The production had numerous imaginative touches as well: Troup’s direction was straightforward (with, as mentioned, a few entertaining excursions into physical comedy as well as a good feeling for stage tableaux) but made fine use of the scrim, on which a compilation from the Hogarth etchings was projected, along with translucent panels with sections of them. The scrim allowed extension of semi-entrances and exits, put distance between Shadow and the other characters (though not consistently), and the panels were well used to illustrate Anne’s trudge through London to find Tom. The sets by Julia Noulin-Mérat and the lighting by Carl Wiemann were likewise simple and effective, and also interacted well with the scrim and panels.

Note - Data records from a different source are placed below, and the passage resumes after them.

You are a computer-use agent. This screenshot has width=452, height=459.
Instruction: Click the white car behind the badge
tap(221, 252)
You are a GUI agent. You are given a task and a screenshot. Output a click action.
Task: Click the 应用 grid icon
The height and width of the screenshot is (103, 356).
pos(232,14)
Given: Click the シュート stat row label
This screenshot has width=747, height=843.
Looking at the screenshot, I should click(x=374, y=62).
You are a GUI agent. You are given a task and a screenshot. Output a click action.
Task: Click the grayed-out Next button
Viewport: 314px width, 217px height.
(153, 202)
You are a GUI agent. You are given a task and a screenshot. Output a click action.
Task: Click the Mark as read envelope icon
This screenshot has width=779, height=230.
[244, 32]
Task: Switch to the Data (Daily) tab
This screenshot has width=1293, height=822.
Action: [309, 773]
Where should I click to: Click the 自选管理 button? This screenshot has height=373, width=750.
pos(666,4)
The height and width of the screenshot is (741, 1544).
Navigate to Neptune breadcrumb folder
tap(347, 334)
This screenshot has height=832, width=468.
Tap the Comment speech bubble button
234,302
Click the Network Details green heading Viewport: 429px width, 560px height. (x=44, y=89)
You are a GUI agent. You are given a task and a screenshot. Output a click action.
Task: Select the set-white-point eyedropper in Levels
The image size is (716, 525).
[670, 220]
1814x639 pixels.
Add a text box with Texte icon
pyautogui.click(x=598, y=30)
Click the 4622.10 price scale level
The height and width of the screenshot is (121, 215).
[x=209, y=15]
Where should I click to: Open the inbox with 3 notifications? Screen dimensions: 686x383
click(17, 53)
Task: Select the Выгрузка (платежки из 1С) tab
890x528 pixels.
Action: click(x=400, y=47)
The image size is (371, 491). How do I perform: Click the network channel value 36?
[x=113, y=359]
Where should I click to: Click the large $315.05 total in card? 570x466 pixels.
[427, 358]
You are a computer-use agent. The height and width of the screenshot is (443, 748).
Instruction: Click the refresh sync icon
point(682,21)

Johnathon Pape prepared supertitles (maybe better called “laterotitles,” since they were on either side of the stage), which proved both necessary and problematic in several ways. Necessary because Auden and Kallman’s Gilbertian English would be hard to discern even with the clearest of sung enunciation, and problematic because like all such titling it is visually distracting but also because, knowing that they are there can take some of the pressure off the singers to make their syllables as clear as possible. Fortunately, most of the singers didn’t fall for that trap.
Seated alongside us was a visitor from the UK who marveled that a student production could look and sound as professional as this one was, but perhaps in Boston we’ve become accustomed to that in our conservatories. This show is worth taking in if you have the chance.